The second step is required to make it easy to continue running the server locally, while preventing the server's network connection listening from keeping the serverless function from completing. Here's how you can do this for an example app:

// Were we included from another file? const local = !module.parent; // Only start listening for requests if running server locally if (local) { server.start(function () { console.log('Server running at:', server.info.uri); }); }

Hook Me Up!

Now that your existing hapi app is ready for serverless, let's integrate it into a Stackery Function!

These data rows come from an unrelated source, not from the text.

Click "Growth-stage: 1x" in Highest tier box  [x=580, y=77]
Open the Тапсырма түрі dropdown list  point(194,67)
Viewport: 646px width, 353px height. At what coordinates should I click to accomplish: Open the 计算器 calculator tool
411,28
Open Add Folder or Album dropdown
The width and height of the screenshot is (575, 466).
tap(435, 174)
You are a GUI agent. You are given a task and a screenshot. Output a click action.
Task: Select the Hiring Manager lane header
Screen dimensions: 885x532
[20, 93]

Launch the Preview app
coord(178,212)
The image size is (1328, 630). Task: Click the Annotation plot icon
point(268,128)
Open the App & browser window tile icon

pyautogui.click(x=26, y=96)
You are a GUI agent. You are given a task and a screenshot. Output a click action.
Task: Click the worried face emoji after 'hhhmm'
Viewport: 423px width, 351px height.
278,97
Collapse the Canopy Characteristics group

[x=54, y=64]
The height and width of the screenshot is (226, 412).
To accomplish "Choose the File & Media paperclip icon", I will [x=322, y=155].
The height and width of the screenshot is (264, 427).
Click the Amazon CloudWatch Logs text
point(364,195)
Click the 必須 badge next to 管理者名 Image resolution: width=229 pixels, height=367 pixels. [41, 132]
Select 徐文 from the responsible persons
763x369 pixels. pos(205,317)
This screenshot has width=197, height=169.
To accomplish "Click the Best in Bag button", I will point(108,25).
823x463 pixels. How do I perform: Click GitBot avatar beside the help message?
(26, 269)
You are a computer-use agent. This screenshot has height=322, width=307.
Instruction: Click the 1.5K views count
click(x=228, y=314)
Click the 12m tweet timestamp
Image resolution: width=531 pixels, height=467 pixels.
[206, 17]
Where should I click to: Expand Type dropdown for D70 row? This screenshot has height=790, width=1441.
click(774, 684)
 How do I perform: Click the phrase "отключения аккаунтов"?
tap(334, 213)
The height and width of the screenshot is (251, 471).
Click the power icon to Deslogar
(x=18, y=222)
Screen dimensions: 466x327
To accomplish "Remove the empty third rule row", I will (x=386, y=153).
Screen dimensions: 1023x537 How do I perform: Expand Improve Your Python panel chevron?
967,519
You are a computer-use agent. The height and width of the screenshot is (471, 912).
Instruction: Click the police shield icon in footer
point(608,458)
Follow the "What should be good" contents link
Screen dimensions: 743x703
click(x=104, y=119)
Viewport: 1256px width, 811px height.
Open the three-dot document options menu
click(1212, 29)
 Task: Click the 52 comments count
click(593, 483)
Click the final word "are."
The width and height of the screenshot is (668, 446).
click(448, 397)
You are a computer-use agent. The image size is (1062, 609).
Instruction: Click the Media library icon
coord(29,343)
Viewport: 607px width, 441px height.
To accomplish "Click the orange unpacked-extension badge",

We simply need to translate the message emitted from the Rest Api node into an object understood by hapi, then translate the response from hapi back to the expected response for the Rest Api node. Here's what that looks like:

const server = require('MyServer') module.exports = function handler(message) { /* Transform Stackery message to request message for hapi */ let request = { method: message.method, url: message.pathname, headers: message.headers, payload: message.body, remoteAddress: message.ip } return server.initialize() .then(() => server.inject(request)) .then((response) => { /* Transform hapi response to Stackery Rest Api response message */ return { statusCode: response.statusCode, headers: response.headers, body: response.rawPayload } }) }

Try It Out!

You can try this out by importing the hapi-serverless-example GitHub repo as a new stack in your Stackery account. Give it a shot and let us know what you think!